--- START ---

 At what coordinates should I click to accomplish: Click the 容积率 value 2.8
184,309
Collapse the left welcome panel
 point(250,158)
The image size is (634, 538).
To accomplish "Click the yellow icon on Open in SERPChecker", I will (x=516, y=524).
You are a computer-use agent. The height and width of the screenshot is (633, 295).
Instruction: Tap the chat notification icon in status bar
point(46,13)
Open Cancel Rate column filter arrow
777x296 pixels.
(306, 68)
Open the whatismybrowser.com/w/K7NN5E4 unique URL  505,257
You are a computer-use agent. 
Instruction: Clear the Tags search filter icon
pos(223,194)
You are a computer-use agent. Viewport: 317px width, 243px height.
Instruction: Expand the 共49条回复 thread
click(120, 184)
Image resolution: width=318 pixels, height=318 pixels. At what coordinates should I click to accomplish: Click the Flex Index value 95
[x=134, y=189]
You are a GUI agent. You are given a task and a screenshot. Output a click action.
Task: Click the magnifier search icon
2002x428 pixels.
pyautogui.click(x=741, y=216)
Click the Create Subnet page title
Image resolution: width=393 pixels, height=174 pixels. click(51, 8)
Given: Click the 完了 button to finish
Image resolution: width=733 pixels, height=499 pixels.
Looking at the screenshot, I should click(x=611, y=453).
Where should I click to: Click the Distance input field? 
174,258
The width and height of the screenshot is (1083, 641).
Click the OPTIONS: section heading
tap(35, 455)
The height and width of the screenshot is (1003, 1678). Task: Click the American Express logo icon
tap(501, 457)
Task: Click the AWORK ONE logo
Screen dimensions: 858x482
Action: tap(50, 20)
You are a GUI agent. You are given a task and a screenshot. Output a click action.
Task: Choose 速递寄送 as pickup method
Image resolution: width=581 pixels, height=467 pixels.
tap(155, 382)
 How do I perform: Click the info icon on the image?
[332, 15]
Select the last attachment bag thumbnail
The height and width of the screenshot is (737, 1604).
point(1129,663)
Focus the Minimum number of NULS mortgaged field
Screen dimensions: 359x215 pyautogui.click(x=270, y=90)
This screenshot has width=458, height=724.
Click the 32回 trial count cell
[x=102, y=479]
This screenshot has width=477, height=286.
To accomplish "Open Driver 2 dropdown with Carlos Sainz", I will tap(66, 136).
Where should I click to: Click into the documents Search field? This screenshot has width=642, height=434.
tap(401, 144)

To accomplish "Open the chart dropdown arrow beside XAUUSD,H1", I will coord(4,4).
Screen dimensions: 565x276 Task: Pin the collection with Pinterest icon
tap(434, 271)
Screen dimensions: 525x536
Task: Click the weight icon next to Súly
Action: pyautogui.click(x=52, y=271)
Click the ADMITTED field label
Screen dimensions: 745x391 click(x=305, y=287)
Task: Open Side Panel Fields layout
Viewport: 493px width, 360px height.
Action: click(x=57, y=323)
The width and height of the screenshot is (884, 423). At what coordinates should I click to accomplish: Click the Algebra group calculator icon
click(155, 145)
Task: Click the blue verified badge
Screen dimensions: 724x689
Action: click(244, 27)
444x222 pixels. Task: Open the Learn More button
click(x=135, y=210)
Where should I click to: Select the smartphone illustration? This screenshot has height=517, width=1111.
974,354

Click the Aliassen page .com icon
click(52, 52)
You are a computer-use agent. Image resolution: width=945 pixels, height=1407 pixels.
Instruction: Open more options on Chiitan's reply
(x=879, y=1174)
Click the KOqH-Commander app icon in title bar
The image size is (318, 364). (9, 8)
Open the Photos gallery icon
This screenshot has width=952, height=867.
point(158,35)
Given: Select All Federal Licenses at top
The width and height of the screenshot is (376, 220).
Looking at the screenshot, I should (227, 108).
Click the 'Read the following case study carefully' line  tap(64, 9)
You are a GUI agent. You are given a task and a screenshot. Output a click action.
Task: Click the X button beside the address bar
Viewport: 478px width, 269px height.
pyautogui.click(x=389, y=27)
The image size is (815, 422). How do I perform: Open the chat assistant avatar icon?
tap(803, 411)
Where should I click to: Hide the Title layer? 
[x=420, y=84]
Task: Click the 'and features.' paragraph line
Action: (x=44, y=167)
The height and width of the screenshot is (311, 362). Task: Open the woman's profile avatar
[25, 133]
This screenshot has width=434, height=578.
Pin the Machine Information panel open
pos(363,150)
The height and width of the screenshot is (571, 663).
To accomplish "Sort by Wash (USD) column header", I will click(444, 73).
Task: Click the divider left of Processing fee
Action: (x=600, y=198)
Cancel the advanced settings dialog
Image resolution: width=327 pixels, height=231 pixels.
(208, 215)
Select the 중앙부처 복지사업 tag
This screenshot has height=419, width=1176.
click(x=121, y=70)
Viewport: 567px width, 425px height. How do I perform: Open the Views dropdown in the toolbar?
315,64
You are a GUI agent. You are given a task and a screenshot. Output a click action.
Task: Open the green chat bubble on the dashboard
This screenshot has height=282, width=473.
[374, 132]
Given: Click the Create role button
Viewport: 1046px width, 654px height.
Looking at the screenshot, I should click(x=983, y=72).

--- END ---

Every line of the data must be reproduced exactly.

 At what coordinates should I click to accomplish: Click the 容积率 value 2.8
184,309
Collapse the left welcome panel
 point(250,158)
The image size is (634, 538).
To accomplish "Click the yellow icon on Open in SERPChecker", I will (x=516, y=524).
You are a computer-use agent. The height and width of the screenshot is (633, 295).
Instruction: Tap the chat notification icon in status bar
point(46,13)
Open Cancel Rate column filter arrow
777x296 pixels.
(306, 68)
Open the whatismybrowser.com/w/K7NN5E4 unique URL  505,257
You are a computer-use agent. 
Instruction: Clear the Tags search filter icon
pos(223,194)
You are a computer-use agent. Viewport: 317px width, 243px height.
Instruction: Expand the 共49条回复 thread
click(120, 184)
Image resolution: width=318 pixels, height=318 pixels. At what coordinates should I click to accomplish: Click the Flex Index value 95
[x=134, y=189]
You are a GUI agent. You are given a task and a screenshot. Output a click action.
Task: Click the magnifier search icon
2002x428 pixels.
pyautogui.click(x=741, y=216)
Click the Create Subnet page title
Image resolution: width=393 pixels, height=174 pixels. click(51, 8)
Given: Click the 完了 button to finish
Image resolution: width=733 pixels, height=499 pixels.
Looking at the screenshot, I should click(x=611, y=453).
Where should I click to: Click the Distance input field? 
174,258
The width and height of the screenshot is (1083, 641).
Click the OPTIONS: section heading
tap(35, 455)
The height and width of the screenshot is (1003, 1678). Task: Click the American Express logo icon
tap(501, 457)
Task: Click the AWORK ONE logo
Screen dimensions: 858x482
Action: tap(50, 20)
You are a GUI agent. You are given a task and a screenshot. Output a click action.
Task: Choose 速递寄送 as pickup method
Image resolution: width=581 pixels, height=467 pixels.
tap(155, 382)
 How do I perform: Click the info icon on the image?
[332, 15]
Select the last attachment bag thumbnail
The height and width of the screenshot is (737, 1604).
point(1129,663)
Focus the Minimum number of NULS mortgaged field
Screen dimensions: 359x215 pyautogui.click(x=270, y=90)
This screenshot has width=458, height=724.
Click the 32回 trial count cell
[x=102, y=479]
This screenshot has width=477, height=286.
To accomplish "Open Driver 2 dropdown with Carlos Sainz", I will tap(66, 136).
Where should I click to: Click into the documents Search field? This screenshot has width=642, height=434.
tap(401, 144)

To accomplish "Open the chart dropdown arrow beside XAUUSD,H1", I will coord(4,4).
Screen dimensions: 565x276 Task: Pin the collection with Pinterest icon
tap(434, 271)
Screen dimensions: 525x536
Task: Click the weight icon next to Súly
Action: pyautogui.click(x=52, y=271)
Click the ADMITTED field label
Screen dimensions: 745x391 click(x=305, y=287)
Task: Open Side Panel Fields layout
Viewport: 493px width, 360px height.
Action: click(x=57, y=323)
The width and height of the screenshot is (884, 423). At what coordinates should I click to accomplish: Click the Algebra group calculator icon
click(155, 145)
Task: Click the blue verified badge
Screen dimensions: 724x689
Action: click(244, 27)
444x222 pixels. Task: Open the Learn More button
click(x=135, y=210)
Where should I click to: Select the smartphone illustration? This screenshot has height=517, width=1111.
974,354

Click the Aliassen page .com icon
click(52, 52)
You are a computer-use agent. Image resolution: width=945 pixels, height=1407 pixels.
Instruction: Open more options on Chiitan's reply
(x=879, y=1174)
Click the KOqH-Commander app icon in title bar
The image size is (318, 364). (9, 8)
Open the Photos gallery icon
This screenshot has width=952, height=867.
point(158,35)
Given: Select All Federal Licenses at top
The width and height of the screenshot is (376, 220).
Looking at the screenshot, I should (227, 108).
Click the 'Read the following case study carefully' line  tap(64, 9)
You are a GUI agent. You are given a task and a screenshot. Output a click action.
Task: Click the X button beside the address bar
Viewport: 478px width, 269px height.
pyautogui.click(x=389, y=27)
The image size is (815, 422). How do I perform: Open the chat assistant avatar icon?
tap(803, 411)
Where should I click to: Hide the Title layer? 
[x=420, y=84]
Task: Click the 'and features.' paragraph line
Action: (x=44, y=167)
The height and width of the screenshot is (311, 362). Task: Open the woman's profile avatar
[25, 133]
This screenshot has width=434, height=578.
Pin the Machine Information panel open
pos(363,150)
The height and width of the screenshot is (571, 663).
To accomplish "Sort by Wash (USD) column header", I will click(444, 73).
Task: Click the divider left of Processing fee
Action: (x=600, y=198)
Cancel the advanced settings dialog
Image resolution: width=327 pixels, height=231 pixels.
(208, 215)
Select the 중앙부처 복지사업 tag
This screenshot has height=419, width=1176.
click(x=121, y=70)
Viewport: 567px width, 425px height. How do I perform: Open the Views dropdown in the toolbar?
315,64
You are a GUI agent. You are given a task and a screenshot. Output a click action.
Task: Open the green chat bubble on the dashboard
This screenshot has height=282, width=473.
[374, 132]
Given: Click the Create role button
Viewport: 1046px width, 654px height.
Looking at the screenshot, I should click(x=983, y=72).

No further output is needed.